● Problem statement
Swap every "screenshot" in the listing for "screen capture", keeping everything else the same, and leave the pictures out of your answer.

-- Data excerpts start --

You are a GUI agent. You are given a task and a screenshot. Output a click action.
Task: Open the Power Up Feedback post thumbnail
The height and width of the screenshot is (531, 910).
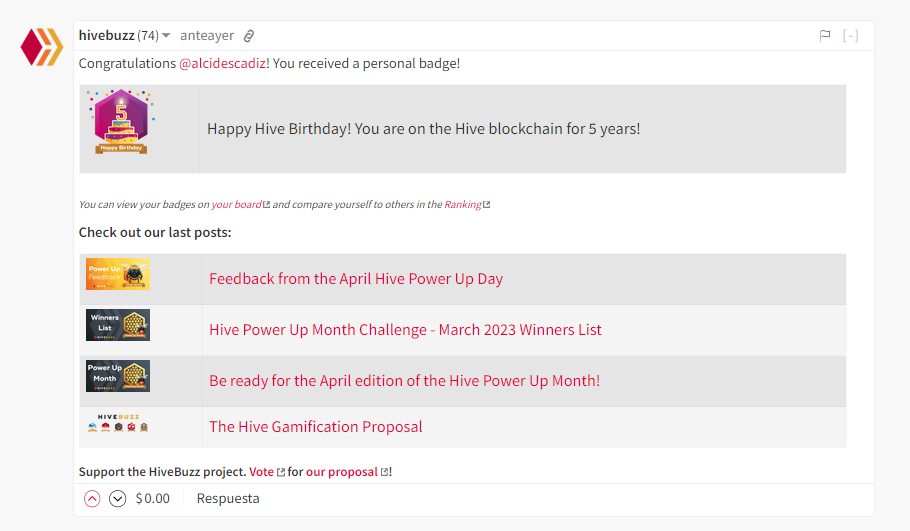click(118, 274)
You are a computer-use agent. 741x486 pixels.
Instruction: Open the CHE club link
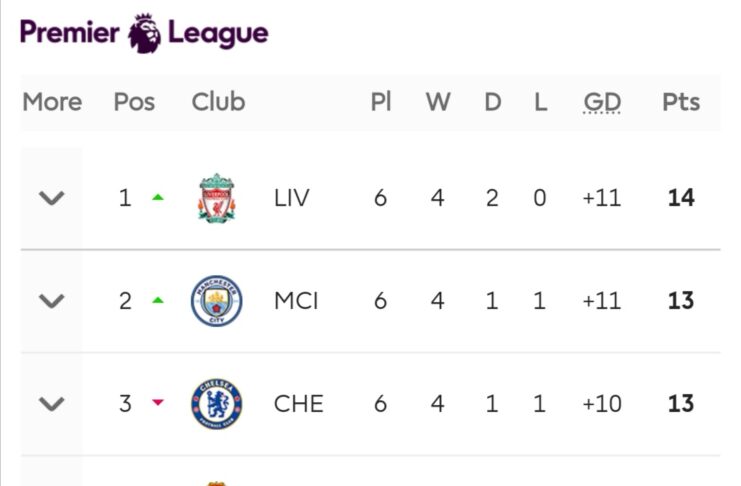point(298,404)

-- Data excerpts end --

● Output of the exercise
You are a GUI agent. You are given a task and a screen capture. Output a click action.
Task: Open the Power Up Feedback post thumbnail
The height and width of the screen capture is (531, 910).
click(118, 274)
You are a computer-use agent. 741x486 pixels.
Instruction: Open the CHE club link
point(298,404)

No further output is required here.